(Given records begins)

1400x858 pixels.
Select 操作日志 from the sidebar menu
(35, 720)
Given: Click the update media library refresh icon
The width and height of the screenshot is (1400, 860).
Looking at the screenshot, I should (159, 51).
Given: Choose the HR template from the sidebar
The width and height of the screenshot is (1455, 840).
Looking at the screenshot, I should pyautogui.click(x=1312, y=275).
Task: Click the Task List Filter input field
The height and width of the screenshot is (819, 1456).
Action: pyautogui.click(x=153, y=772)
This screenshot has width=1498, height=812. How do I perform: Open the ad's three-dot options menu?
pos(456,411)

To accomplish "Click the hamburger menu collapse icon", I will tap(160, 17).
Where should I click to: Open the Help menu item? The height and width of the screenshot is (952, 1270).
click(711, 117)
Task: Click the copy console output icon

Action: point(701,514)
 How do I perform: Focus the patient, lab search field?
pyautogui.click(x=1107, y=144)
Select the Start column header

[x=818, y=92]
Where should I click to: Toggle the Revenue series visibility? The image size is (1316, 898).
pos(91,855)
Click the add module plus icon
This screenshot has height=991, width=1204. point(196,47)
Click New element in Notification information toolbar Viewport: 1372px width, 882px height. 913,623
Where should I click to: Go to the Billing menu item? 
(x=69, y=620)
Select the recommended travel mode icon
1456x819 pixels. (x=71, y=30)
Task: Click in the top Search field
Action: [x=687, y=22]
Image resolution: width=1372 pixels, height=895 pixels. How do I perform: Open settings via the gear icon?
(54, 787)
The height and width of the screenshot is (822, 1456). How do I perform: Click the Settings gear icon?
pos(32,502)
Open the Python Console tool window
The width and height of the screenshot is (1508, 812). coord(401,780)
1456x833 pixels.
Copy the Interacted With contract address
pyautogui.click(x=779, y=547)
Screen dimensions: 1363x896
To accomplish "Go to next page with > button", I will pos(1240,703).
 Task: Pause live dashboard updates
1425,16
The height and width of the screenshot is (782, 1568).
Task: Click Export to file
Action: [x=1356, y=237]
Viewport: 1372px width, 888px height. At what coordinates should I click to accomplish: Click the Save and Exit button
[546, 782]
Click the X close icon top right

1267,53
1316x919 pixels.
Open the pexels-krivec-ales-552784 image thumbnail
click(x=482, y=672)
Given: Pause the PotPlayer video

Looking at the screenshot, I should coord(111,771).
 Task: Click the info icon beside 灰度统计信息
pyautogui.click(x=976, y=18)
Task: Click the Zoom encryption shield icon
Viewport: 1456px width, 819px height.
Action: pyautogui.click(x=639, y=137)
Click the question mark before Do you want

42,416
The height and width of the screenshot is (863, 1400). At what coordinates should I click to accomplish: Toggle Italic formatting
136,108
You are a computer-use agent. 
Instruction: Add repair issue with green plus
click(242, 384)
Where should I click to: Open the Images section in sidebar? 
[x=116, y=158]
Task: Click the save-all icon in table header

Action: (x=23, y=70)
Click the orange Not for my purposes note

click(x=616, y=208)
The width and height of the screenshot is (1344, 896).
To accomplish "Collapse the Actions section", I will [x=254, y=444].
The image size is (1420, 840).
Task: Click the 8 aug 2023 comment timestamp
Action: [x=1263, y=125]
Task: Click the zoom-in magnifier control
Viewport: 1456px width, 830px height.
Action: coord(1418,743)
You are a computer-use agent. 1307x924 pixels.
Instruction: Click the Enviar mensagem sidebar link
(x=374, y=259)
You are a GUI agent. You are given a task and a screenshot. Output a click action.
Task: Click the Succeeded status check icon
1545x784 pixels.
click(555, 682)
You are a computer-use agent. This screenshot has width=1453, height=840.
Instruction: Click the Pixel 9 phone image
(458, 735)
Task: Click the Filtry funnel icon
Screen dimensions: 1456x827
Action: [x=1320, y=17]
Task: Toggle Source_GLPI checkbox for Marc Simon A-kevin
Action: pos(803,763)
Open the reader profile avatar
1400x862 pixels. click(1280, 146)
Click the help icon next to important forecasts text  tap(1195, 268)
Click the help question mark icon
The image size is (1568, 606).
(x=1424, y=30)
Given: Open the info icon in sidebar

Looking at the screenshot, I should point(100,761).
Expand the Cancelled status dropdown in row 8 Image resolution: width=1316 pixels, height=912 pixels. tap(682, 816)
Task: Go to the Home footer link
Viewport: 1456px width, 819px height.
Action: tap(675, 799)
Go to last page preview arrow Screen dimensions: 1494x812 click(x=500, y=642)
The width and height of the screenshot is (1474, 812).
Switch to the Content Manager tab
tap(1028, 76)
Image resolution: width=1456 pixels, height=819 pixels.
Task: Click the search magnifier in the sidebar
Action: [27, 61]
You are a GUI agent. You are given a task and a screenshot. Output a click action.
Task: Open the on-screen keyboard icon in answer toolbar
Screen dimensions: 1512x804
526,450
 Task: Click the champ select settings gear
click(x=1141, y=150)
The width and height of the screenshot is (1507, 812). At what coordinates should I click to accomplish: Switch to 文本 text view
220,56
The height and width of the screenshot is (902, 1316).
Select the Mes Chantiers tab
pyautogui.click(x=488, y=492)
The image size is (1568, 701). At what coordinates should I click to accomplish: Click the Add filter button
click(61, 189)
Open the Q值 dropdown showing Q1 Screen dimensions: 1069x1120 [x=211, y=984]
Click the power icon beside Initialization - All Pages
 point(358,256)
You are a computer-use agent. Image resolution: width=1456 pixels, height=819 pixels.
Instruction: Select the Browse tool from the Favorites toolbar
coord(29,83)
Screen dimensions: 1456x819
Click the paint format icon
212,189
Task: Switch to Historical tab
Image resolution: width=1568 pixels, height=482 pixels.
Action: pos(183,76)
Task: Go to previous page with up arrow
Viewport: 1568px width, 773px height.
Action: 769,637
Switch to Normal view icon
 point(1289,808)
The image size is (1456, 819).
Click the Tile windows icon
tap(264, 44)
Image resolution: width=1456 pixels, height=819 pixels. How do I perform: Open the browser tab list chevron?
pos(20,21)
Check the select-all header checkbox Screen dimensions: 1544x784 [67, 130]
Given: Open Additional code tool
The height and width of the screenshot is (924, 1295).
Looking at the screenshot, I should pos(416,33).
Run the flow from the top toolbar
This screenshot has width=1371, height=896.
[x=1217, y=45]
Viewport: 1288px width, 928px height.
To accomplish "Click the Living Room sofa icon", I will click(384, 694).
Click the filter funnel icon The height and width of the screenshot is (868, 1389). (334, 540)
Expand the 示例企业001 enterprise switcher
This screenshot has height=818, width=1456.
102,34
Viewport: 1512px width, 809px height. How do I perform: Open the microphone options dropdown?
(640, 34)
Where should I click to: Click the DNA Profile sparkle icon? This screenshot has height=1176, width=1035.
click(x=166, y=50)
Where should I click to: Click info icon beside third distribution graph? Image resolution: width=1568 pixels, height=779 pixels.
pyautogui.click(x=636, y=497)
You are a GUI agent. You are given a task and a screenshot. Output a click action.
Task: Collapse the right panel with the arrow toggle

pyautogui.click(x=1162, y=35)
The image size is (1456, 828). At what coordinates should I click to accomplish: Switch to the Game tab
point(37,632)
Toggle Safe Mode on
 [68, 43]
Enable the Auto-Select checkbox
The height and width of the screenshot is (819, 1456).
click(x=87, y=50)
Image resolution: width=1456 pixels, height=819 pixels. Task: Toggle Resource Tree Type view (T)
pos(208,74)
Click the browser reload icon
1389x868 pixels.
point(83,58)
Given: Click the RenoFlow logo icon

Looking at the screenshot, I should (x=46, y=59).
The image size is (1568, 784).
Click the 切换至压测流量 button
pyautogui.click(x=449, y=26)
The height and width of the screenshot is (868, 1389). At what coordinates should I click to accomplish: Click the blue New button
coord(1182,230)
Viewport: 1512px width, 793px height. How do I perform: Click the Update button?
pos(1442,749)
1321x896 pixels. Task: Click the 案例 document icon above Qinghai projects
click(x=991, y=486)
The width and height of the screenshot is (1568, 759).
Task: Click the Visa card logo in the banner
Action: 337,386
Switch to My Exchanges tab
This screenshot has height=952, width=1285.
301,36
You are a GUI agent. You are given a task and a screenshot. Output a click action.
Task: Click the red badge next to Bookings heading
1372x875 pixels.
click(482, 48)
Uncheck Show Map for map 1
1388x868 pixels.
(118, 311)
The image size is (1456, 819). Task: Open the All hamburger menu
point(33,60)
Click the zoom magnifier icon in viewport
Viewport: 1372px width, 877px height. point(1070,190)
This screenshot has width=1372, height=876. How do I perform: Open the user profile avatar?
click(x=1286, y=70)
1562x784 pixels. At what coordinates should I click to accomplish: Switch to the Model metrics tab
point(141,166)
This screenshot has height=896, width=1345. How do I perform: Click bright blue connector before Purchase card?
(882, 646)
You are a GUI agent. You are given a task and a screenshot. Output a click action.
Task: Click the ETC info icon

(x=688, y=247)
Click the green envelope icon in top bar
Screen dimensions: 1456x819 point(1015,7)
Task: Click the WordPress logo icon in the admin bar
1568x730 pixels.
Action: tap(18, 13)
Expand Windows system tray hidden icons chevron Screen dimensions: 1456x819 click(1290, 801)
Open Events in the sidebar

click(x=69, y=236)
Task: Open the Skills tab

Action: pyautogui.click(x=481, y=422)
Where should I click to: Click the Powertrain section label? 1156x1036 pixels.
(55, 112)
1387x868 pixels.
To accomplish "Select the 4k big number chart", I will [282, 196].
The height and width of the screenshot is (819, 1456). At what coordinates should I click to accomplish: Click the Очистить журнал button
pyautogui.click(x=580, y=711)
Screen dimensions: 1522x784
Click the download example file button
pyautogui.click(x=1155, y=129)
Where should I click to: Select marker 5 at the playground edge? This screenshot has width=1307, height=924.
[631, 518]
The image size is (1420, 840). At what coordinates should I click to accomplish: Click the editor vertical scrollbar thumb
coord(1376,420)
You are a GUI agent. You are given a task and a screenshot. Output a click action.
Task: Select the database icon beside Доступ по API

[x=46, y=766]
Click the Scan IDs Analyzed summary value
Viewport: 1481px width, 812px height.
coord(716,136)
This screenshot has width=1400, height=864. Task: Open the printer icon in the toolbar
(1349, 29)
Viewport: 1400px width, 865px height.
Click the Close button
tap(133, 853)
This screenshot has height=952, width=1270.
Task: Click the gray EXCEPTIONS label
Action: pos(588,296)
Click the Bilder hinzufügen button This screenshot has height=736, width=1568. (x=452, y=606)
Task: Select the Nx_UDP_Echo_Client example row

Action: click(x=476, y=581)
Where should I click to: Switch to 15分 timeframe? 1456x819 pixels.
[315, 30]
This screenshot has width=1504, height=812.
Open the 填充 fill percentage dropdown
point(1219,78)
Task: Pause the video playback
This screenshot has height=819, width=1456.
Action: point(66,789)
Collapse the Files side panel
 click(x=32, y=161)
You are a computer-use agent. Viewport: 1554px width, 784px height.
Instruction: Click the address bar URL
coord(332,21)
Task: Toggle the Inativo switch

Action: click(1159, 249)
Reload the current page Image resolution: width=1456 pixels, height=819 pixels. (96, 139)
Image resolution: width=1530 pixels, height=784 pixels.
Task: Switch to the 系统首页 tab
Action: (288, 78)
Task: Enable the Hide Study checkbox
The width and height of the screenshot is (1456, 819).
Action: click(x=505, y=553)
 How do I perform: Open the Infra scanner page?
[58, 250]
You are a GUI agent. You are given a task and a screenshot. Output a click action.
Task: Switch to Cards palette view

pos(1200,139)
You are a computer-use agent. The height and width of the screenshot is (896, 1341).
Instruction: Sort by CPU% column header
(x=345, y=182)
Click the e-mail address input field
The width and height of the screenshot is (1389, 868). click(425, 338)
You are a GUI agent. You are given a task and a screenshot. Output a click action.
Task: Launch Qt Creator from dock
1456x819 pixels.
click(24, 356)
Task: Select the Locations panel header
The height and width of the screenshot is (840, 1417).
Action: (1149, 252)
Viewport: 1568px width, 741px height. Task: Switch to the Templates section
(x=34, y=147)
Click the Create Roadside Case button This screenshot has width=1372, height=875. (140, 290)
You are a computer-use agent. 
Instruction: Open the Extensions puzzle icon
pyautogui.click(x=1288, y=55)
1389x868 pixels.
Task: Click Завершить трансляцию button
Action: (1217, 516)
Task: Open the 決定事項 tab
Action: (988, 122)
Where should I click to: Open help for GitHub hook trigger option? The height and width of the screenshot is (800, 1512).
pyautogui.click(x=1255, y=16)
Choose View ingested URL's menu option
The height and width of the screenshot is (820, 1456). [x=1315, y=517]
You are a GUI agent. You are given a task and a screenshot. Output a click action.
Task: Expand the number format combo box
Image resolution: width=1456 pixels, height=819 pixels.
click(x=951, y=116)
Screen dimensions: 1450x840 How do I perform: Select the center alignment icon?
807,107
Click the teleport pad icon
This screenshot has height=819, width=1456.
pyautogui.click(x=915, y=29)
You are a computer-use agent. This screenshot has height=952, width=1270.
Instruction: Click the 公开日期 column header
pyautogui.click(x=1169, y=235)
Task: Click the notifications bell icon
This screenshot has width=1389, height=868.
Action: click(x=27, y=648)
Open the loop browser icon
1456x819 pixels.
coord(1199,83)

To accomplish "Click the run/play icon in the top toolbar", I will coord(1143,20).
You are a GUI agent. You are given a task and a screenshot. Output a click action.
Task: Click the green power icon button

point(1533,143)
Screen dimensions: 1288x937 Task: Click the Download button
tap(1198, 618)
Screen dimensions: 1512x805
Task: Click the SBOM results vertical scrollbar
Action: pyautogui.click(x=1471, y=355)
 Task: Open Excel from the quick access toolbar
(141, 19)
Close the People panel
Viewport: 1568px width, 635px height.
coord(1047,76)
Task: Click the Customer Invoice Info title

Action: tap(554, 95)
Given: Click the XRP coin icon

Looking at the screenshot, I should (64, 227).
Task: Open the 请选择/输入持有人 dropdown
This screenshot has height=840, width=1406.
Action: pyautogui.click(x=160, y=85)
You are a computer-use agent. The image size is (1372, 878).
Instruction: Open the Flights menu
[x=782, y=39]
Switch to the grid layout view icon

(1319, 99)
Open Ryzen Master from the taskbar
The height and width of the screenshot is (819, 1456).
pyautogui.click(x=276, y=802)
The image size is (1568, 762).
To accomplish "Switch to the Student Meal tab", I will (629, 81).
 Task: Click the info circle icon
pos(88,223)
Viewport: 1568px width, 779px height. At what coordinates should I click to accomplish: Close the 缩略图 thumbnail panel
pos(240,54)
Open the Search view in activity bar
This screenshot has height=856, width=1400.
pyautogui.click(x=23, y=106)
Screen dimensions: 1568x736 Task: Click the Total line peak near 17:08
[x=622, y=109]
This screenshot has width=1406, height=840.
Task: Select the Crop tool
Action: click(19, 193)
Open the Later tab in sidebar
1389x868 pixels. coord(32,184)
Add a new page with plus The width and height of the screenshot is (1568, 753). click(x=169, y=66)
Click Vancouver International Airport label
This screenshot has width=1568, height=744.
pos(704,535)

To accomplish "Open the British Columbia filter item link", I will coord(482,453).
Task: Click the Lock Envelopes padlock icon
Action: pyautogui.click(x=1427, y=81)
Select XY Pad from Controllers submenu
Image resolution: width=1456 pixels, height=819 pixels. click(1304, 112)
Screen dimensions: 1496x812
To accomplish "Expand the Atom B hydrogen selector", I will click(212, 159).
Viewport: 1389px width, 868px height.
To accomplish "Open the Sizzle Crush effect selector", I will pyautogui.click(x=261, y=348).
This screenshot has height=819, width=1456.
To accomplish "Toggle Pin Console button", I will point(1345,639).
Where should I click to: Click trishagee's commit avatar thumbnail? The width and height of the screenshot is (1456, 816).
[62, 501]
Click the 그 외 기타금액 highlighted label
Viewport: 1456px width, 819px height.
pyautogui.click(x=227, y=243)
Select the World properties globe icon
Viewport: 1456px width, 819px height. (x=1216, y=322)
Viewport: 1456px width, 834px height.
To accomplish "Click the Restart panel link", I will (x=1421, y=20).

(Given records ends)

* Task prompt:
Take the lines above from the one containing "Task: Click the save-all icon in table header" down to the one containing "Task: Click the zoom-in magnifier control", and transcribe them exactly, both ends included.

* Result:
Task: Click the save-all icon in table header

Action: (x=23, y=70)
Click the orange Not for my purposes note

click(x=616, y=208)
The width and height of the screenshot is (1344, 896).
To accomplish "Collapse the Actions section", I will [x=254, y=444].
The image size is (1420, 840).
Task: Click the 8 aug 2023 comment timestamp
Action: [x=1263, y=125]
Task: Click the zoom-in magnifier control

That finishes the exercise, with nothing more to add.